Bread and Wine: A Love Letter to Life around Tables with Recipes Shauna Niequist
Grand Rapids, Michigan: Zondervan, 2013.
Emotional Response-4
Scholarly Response-3
For those who don’t know me, it is probably good for you to know that I don’t cook. I was blessed to marry an amazing cook who loves experimenting in the kitchen. I am happy to be the sous chef (sometimes), stay out of the way (most of the time), eat the food that is lovingly prepared, and do the dishes. Knowing this, it might be funny to know that I love reading about food-how to prepare it, how to have a dinner party, where food is grown. I don’t want to prepare the food, but I am fascinated by food. And I love to gather around the table as much as Shauna Niequist does. I love sharing a meal with others. I appreciate how she makes the connections because other tables and the communion tables. They are all opportunities for us to gather together, share today, learn together, be together.
This book is a collection of her stories and recipes. At the end, she shares the idea of a book group reading a section of the book (there are four) and gathering together to discuss it over dinner using the foods mentioned in that section. I think that is a perfect way to read this book. Or, you can read it like I did-by myself hoping someone would make these foods, so we could share them together. I’d recommend this book to anyone who enjoys stories, anyone who needs reminders of how God is present with us, and anyone who believes there is a connection between what we do on Sunday mornings and what we do the rest of the week.
“What’s becoming clearer and clearer to me is that the most sacred moments, the ones in which I feel God’s presence most profoundly, when I feel the goodness of the world most arrestingly, take place at the table” (13).

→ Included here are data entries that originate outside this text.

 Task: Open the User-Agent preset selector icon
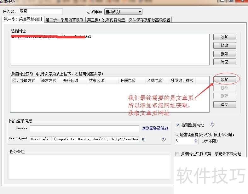143,139
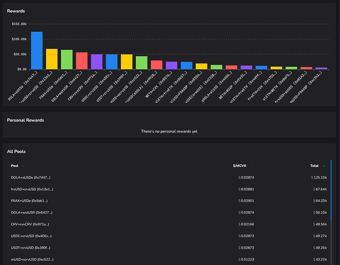Click the green FRAX+USDe chart bar
340x265 pixels.
[x=67, y=59]
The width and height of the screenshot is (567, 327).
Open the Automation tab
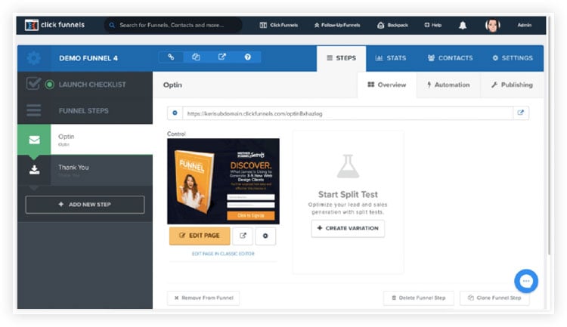pos(448,85)
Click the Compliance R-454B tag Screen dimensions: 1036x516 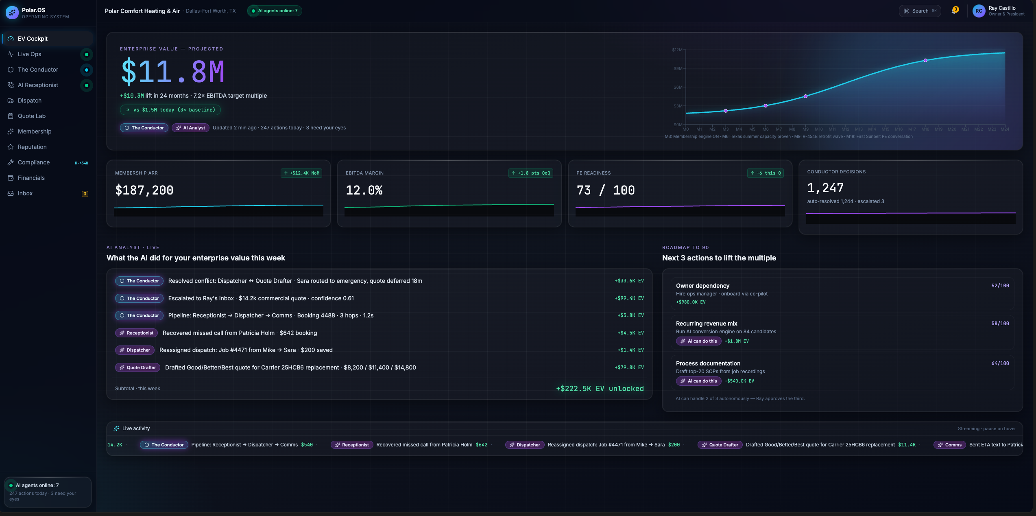pos(81,163)
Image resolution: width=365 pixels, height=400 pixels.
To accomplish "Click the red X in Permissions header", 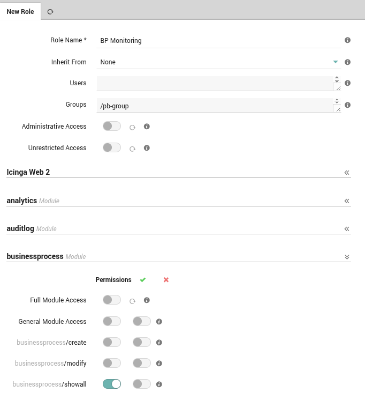I will [x=166, y=280].
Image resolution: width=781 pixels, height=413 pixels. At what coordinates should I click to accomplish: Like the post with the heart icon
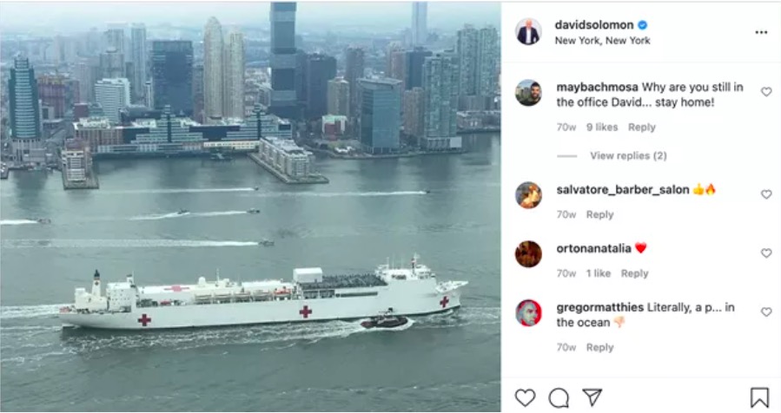click(525, 397)
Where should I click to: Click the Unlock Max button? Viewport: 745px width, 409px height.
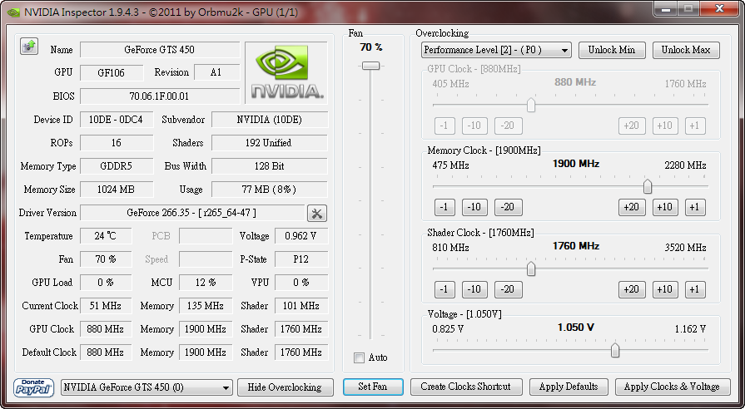[x=686, y=50]
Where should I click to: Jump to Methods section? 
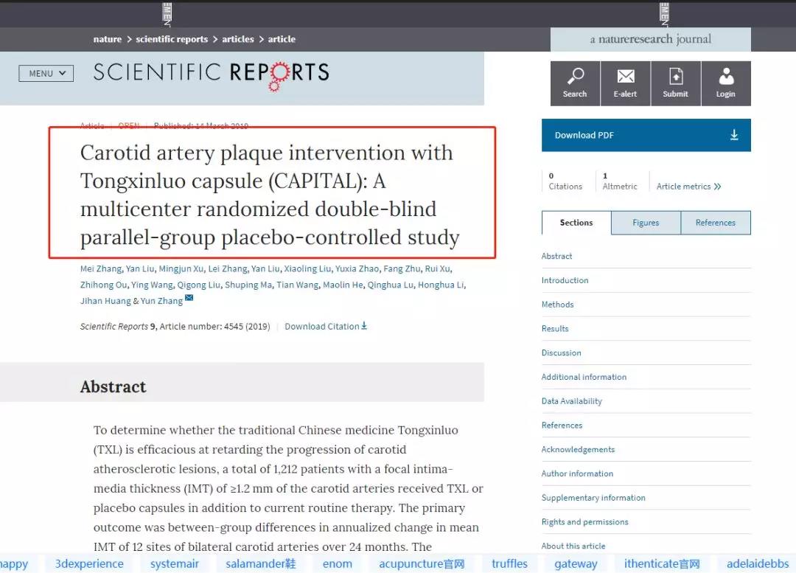[x=557, y=305]
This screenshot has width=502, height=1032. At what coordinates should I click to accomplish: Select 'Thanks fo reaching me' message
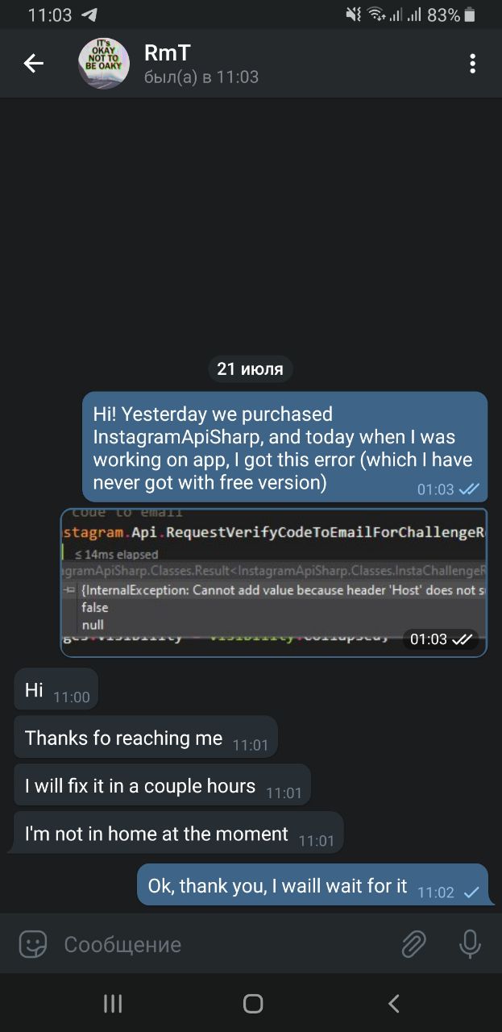click(x=146, y=738)
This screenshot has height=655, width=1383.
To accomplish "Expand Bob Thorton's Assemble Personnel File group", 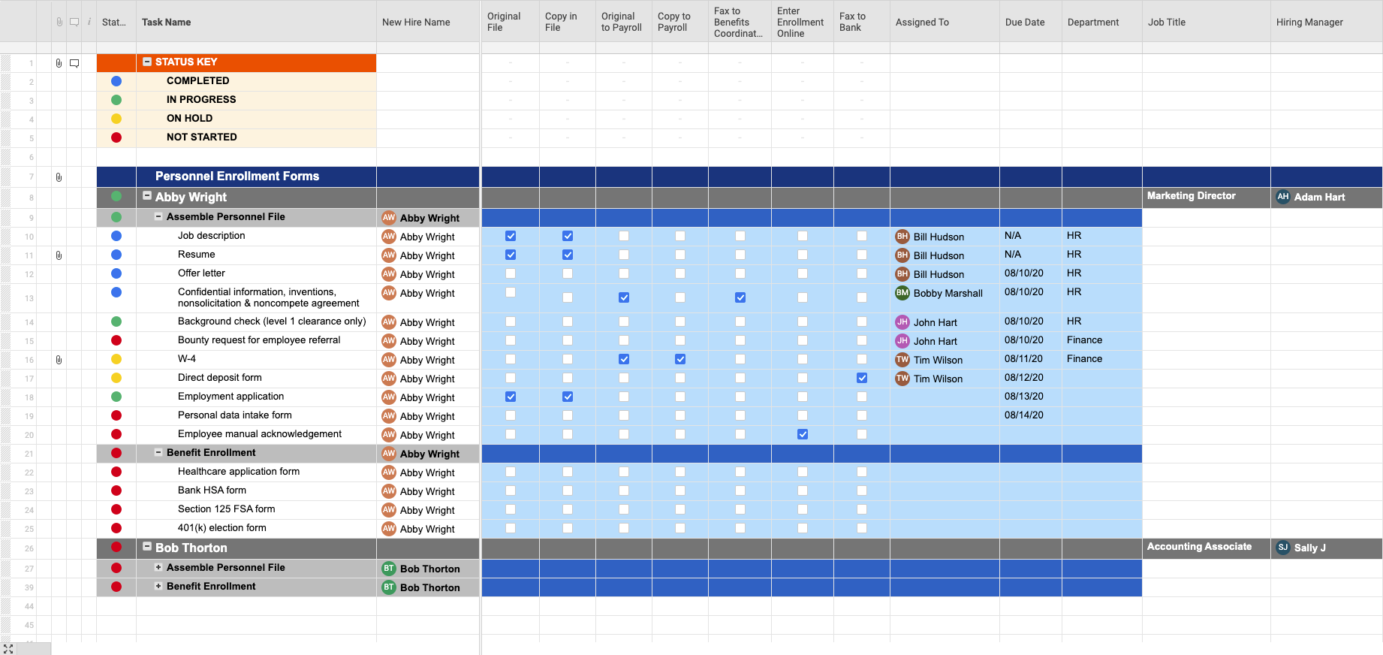I will click(158, 567).
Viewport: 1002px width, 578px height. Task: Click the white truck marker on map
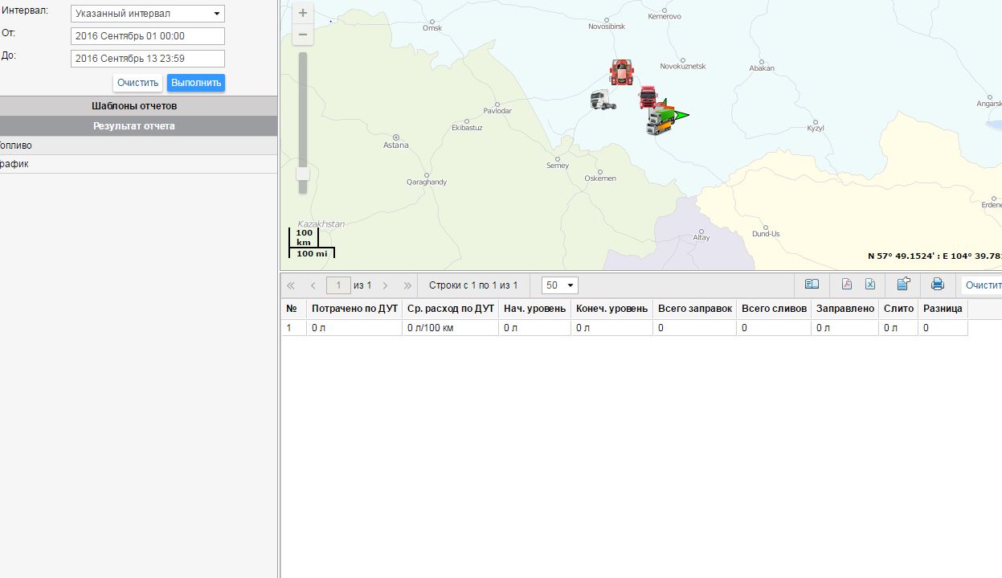(602, 100)
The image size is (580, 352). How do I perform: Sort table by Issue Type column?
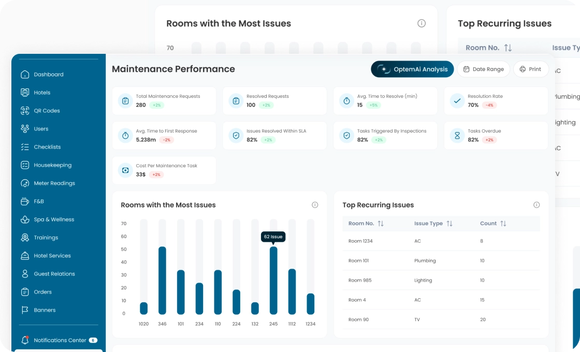(x=450, y=224)
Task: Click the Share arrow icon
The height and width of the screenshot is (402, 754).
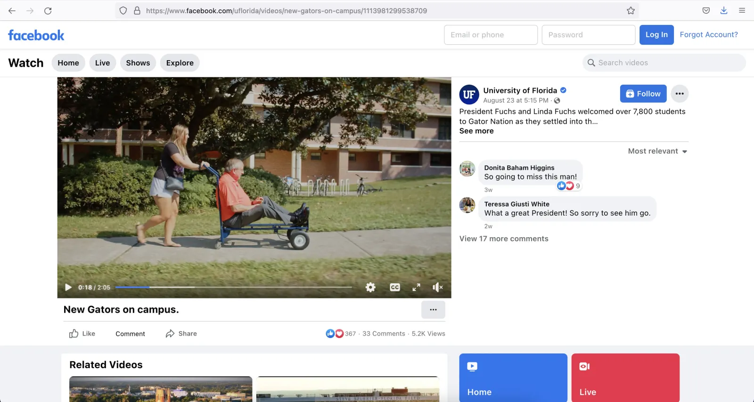Action: pos(170,334)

“When you eat, I want you to think of God, of the holiness of the hands that feed us, of the provision we are given every time we eat. When you eat bread and you drink wine, I want you to think about the body and the blood every time, not just when the bread and wine show up in church, but when they show up anywhere–on a picnic table or a hardwood floor or a beach” (17).
“My friend Shane says the genius of Communion, of bread and wine, is that bread is the food of the poor and wine the drink of the privileged, and that every time we see those two together, we are reminded of what we share instead of what divides us” (251).
“The table is where time stops. It’s where we look people in the eye, where we tell the truth about how hard it is, where we make space to listen to the whole story, not the textable sound bite” (257).